If guests at the Verona five-star hotel are treated like royalty it’s partly thanks to the team of chambermaids and porters captained by Michela Barbirato. Here the housekeeper reveals the tricks and secrets of the trade.
Do you remember your first day as housekeeper?
It was January 2010: our manager asked me if I was interested in taking on the job and I accepted with enthusiasm. I had begun working at the Due Torri Hotel in 2009, first as a linen maid, then as deputy housekeeper. Becoming housekeeper was the natural evolution of an experience that began at hotel management school and then involved various jobs, in the kitchen and the dining room, and eventually as a chambermaid.
Describe a typical day in the life of a housekeeper? How do you manage the personnel and interface with the other services at the same time?
In the morning I plan the work of the employees, the chambermaids and the porters, basing it on the guest room data: arrivals, departures, short stays and so on. I assemble the girls and give them a detailed briefing about their duties for the day, after which the chambermaids go and tidy the rooms under my supervision. I feel a connection with every single room and for me it’s very important for them to be always impeccable. I then give the porters their orders for arrivals, departures and events: it’s their job to prepare rooms for meetings, setting out chairs, tables, flowers, gadgets and so on, and see to all sorts of minor details, such as removing marks from the glass in the lift and changing light bulbs. I check that everything is perfect. In the meantime, my phone never stops ringing, with people telling me who has arrived and who has left, who has left their keys in their room, who has forgotten their adaptor, who wants clothes washed or ironed and the like. I love my job, and even if it takes place behind the scenes its results are appreciated. In client satisfaction questionnaires, we regularly get the highest rating. The girls often receive cards from guests thanking them and congratulating them. My greatest satisfaction, professional and human, is precisely the team I’ve created, and I feel a bit like a mother for them. They listen to me, they work hard, and they’re painstaking in what they do. If everything works, it’s thanks to them.

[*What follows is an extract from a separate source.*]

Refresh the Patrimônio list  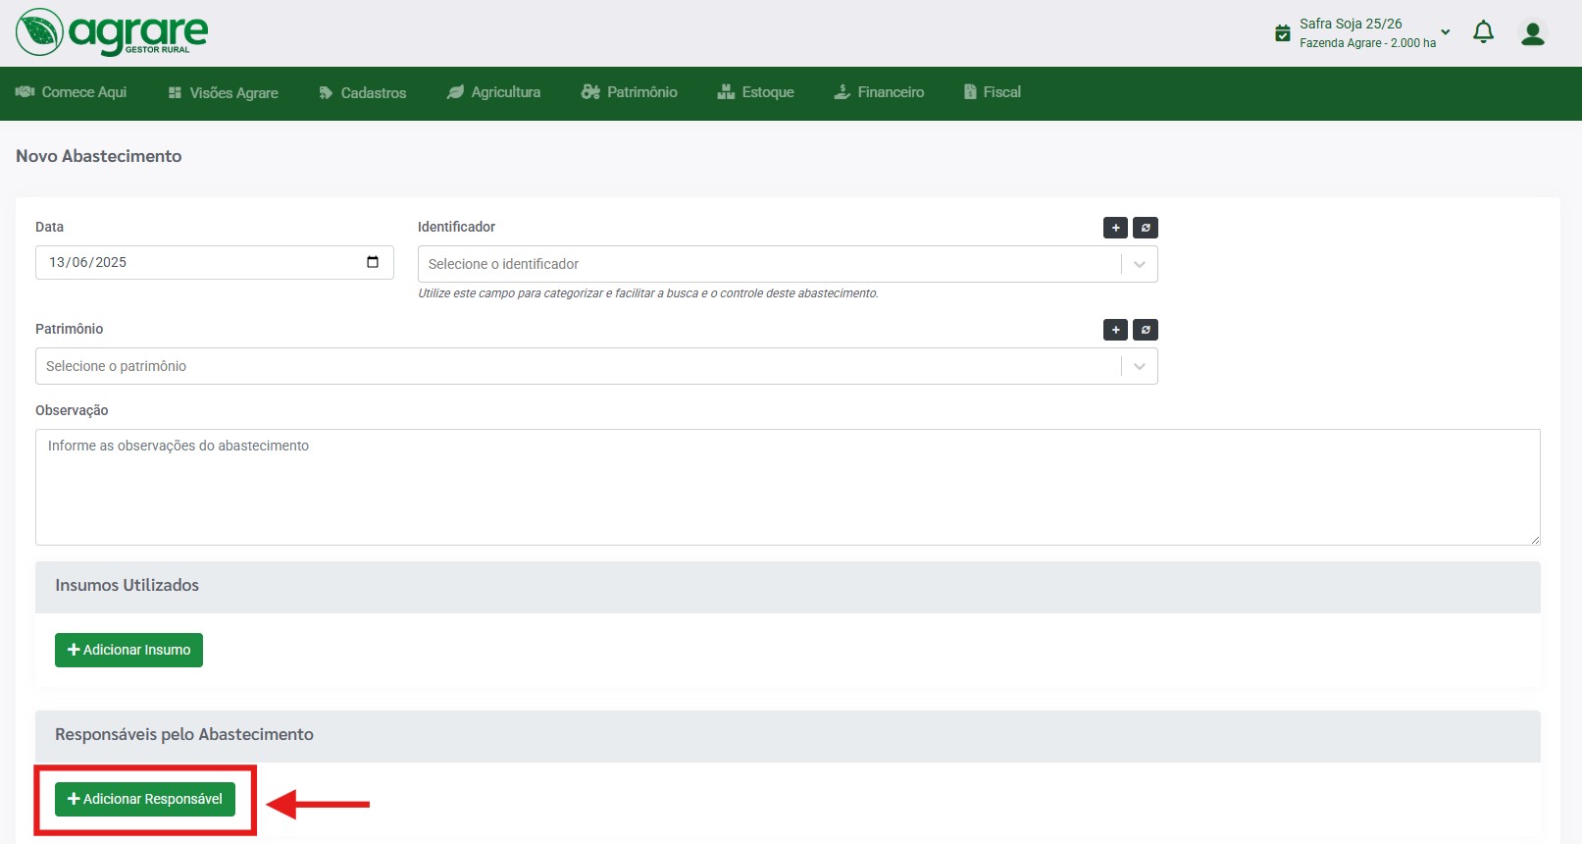[x=1145, y=330]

Cleanliness is fundamental as a “visiting card” for a hotel like the Due Torri, a service as invisible as it’s essential. What are your secrets for making a guest feel pampered and for ensuring a high level of comfort?
It’s the details that count. For example, every evening we perform a turndown service in which we check every inch of the pillowcases, mattresses, quilts and mattress toppers, make the beds, close the curtains, switch on bedside lamps to create a soft atmosphere, and set out the “goodnight booklets” with client satisfaction questionnaires and an ordering card for room service breakfast. We ensure that the room itself is arranged in such a way as to induce restfulness. According to category, guests staying for a few days may find small surprises in their rooms: a gold box of sweets, say, or a bottle of wine, a basket of fruit, fresh seasonal flowers and so on. We are also at their disposal for every eventuality, and on request we are happy to supply toothbrushes, toothpaste and combs, to sew on buttons – or provide mending kits – and offer a laundry and ironing service.
Do you ever receive special requests that require special attention?
We do our best to meet every request. And we are careful to take note of guests’ dates of birth when they register. We like surprising them with a small thought, a cake, for example, if they happen to be celebrating their birthday while they are staying at the hotel. On one occasion, we helped a father and mother to make their son’s birthday special by decorating the room with messages and filling it with helium-inflated balloons. There were so many of them it was almost impossible to enter. The boy was speechless.
Let’s end with a trick of the trade. When you walk into a hotel, what are the first things you look at to assess its level of cleanliness?
My advice is to run a finger over the furniture and the picture frames and behind the bed. I know from experience that in old, historical buildings dust forms very easily. When I walk into a room, I always remember to look up to see if there are any small cobwebs in the corners of the ceiling: it only takes a few hours for spiders to produce them. Cleanliness is a healthy obsession and it comes before everything else. It’s all a matter of professional bias on my part.